The answer must be every line from the entries below that contains "status".
---------- Available records
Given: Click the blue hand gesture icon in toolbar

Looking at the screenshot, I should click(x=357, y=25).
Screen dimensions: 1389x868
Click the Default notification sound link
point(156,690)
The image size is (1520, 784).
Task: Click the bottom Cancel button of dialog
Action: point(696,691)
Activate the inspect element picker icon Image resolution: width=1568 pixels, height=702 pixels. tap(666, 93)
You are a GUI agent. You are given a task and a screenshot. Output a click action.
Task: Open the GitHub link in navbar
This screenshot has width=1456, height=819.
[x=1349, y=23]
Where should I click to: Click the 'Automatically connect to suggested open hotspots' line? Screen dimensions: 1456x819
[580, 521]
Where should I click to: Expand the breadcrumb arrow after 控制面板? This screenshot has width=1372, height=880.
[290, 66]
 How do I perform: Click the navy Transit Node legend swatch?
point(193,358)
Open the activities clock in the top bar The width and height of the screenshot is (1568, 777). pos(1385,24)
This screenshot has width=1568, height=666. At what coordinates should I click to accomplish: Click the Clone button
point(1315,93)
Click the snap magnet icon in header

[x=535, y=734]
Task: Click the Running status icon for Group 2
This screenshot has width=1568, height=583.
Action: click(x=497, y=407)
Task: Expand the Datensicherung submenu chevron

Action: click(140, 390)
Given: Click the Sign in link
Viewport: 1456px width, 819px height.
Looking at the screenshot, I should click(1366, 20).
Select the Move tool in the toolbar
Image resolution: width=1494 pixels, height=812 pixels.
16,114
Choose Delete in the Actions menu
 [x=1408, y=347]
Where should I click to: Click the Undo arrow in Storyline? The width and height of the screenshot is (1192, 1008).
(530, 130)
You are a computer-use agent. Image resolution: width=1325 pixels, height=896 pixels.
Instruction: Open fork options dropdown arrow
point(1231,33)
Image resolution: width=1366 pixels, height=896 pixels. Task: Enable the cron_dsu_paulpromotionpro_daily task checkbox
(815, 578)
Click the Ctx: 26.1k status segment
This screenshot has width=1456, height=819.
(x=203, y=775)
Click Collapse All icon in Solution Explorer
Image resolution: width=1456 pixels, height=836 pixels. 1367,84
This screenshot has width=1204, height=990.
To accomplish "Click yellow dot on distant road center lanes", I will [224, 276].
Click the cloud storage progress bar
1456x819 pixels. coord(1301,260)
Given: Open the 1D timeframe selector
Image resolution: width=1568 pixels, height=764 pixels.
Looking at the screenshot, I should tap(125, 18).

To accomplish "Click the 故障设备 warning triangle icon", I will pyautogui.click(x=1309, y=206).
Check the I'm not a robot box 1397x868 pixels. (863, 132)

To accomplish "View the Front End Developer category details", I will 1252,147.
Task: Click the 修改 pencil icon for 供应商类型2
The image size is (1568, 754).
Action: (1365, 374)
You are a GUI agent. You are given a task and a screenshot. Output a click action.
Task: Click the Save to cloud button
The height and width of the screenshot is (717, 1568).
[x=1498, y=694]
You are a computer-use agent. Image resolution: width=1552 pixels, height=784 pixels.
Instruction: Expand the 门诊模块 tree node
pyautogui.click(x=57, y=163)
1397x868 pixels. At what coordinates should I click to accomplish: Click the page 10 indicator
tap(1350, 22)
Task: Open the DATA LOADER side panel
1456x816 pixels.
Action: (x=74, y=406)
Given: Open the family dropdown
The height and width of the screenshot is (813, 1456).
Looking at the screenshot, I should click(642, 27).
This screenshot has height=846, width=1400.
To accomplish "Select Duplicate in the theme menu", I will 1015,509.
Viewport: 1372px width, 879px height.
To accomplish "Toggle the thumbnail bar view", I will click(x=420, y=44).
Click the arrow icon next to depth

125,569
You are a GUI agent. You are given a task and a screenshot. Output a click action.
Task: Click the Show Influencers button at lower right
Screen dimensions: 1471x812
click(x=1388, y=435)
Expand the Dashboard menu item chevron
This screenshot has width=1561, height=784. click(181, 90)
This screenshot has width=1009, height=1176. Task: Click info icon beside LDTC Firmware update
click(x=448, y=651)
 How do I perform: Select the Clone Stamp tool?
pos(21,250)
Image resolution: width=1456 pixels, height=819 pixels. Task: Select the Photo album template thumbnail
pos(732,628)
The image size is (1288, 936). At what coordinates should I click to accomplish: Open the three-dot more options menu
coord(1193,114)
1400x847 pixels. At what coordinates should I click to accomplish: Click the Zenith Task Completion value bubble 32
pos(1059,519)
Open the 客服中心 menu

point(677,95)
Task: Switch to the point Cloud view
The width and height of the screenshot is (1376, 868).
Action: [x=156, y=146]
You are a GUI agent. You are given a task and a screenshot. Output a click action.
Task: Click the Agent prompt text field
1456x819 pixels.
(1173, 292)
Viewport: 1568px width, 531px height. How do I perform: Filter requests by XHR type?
--------------------
◆ Expected output ◆
Task: Click the Running status icon for Group 2
Click the Ctx: 26.1k status segment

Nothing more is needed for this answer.